───── Extrait choisi ─────

Mais si l’on examine le classement plus en détail, le précepte  » commune riche = fiscalité douce ; commune pauvre = taxes à gogo  » ne tarde pas à se lézarder. Classée dans le top 10, la Namuroise Gedinne (moins de 5 000 âmes) affiche un indice de richesse nettement inférieur à la moyenne wallonne. Pourtant, malgré une fiscalité légère, les comptes sont largement bénéficiaires. Merci les arbres. Avec 7 000 hectares de forêt communale, Gedinne finance un tiers de son budget par la vente de bois marchand, à laquelle s’ajoutent les revenus de la chasse. L’excellent classement d’Amblève et de ses voisines germanophones s’explique en partie de la même manière (lire page 22).

A l’inverse, la commune résidentielle de Neupré (Liège) compte parmi les plus cossues de Wallonie, ce qui ne l’empêche pas d’imposer une fiscalité plus élevée que sa voisine Seraing. Selon son bourgmestre, Arthur Cortis (PS, coalition PS-CDH), le principal problème vient justement de la zone de police commune entre les deux entités.  » Depuis la fusion, nous payons deux fois plus pour un nombre de policiers identique, déplore le maïeur. Or nous n’avons que les taxes traditionnelles pour faire avancer la commune. Il n’y a pas d’industrie chez nous, strictement rien. « 

Les petites communes ont pourtant moins d’obligations que les centres urbains. Une ville comme Charleroi ou Liège, sans parler de Bruxelles, offre en effet des services dont profite une population largement supérieure à la sienne.  » Les additionnels ne suffisent pas à couvrir les besoins de ces centres urbains, aussi vont-ils chercher des moyens sur d’autres taxes spécifiquement locales « , souligne Arnaud Dessoy, responsable  » études secteur public  » à la banque Belfius.

Les longues majorités PS taxent plus le revenu

La couleur politique de la majorité influence-t-elle les taux de taxation ? Là encore, l’examen des seuls extrêmes pourrait conduire à des conclusions hâtives. Certes, les premières du classement sont en majorité libérales, les dernières, socialistes. Mais l’opposition ne serait-elle pas plutôt riche banlieue brabançonne, sociologiquement à droite, et communes désindustrialisées du Hainaut, historiquement à gauche ? Le reste du classement ne permet pas de trancher la question.

───── Entrées ─────

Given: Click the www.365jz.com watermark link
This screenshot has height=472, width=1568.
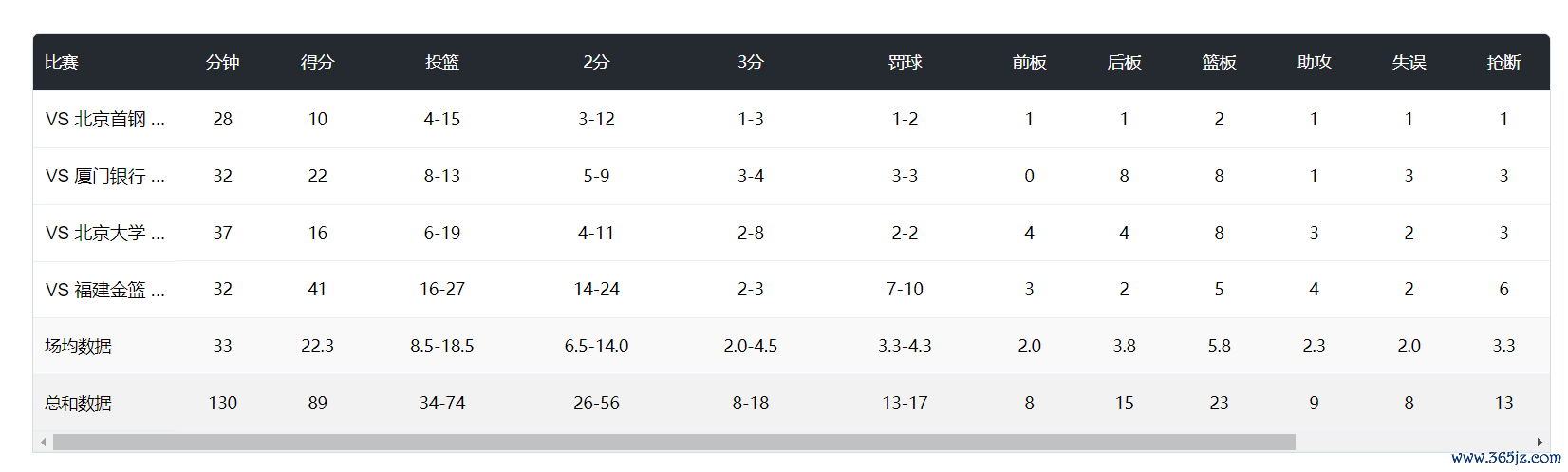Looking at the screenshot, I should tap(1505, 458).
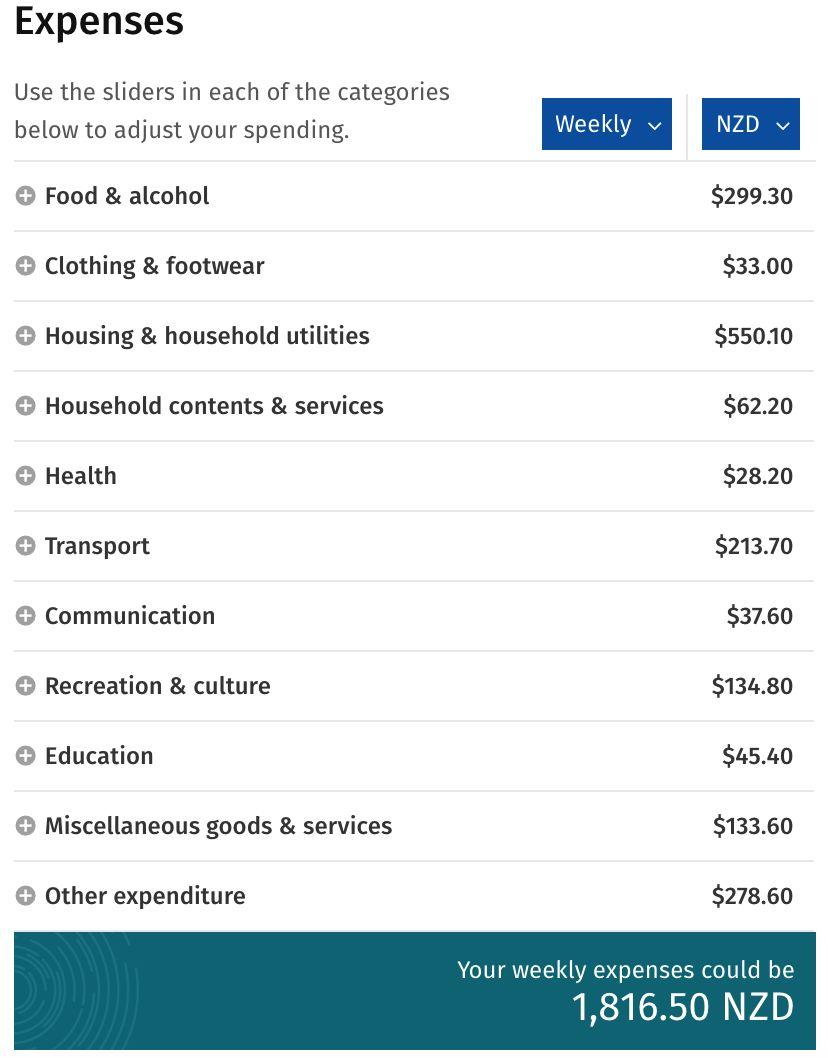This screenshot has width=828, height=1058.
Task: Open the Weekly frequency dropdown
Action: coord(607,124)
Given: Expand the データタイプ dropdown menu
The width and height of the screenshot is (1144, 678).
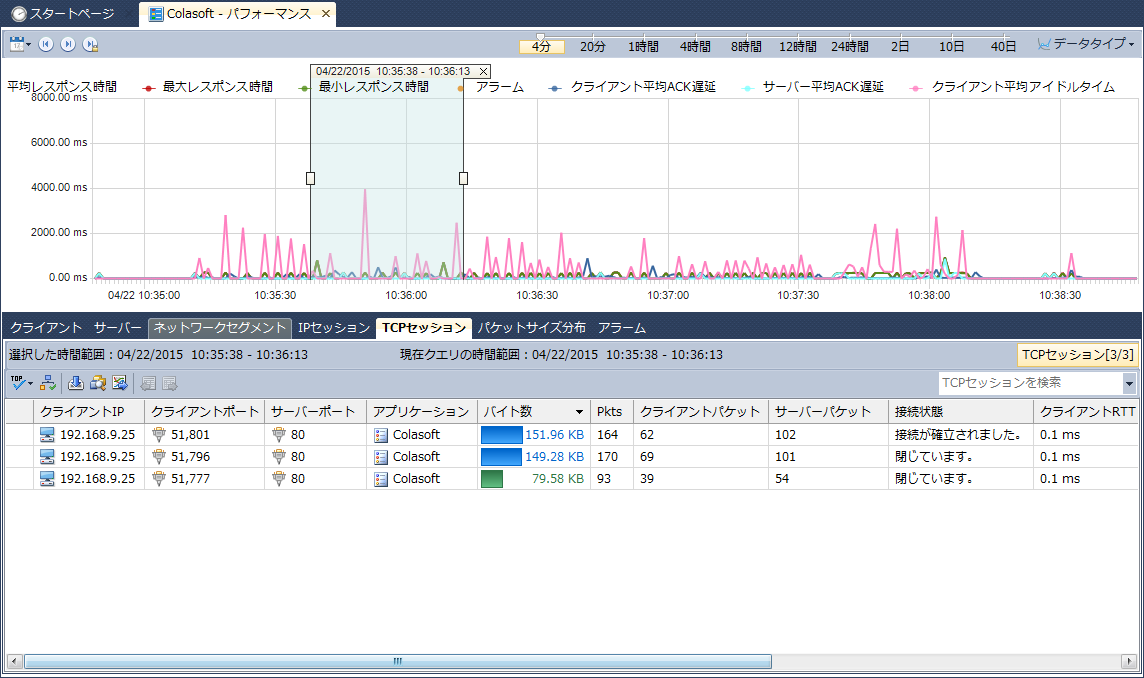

─────
───── Entrées ─────

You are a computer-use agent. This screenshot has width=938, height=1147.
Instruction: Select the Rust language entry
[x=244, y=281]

─────

§ Consigne: Recopiez, s'il vous plaît, tout le passage de l'extrait qui va de « Les longues majorités » jusqu'à « trancher la question. ». Servez-vous uniquement de l'extrait.

§ Corrigé:
Les longues majorités PS taxent plus le revenu

La couleur politique de la majorité influence-t-elle les taux de taxation ? Là encore, l’examen des seuls extrêmes pourrait conduire à des conclusions hâtives. Certes, les premières du classement sont en majorité libérales, les dernières, socialistes. Mais l’opposition ne serait-elle pas plutôt riche banlieue brabançonne, sociologiquement à droite, et communes désindustrialisées du Hainaut, historiquement à gauche ? Le reste du classement ne permet pas de trancher la question.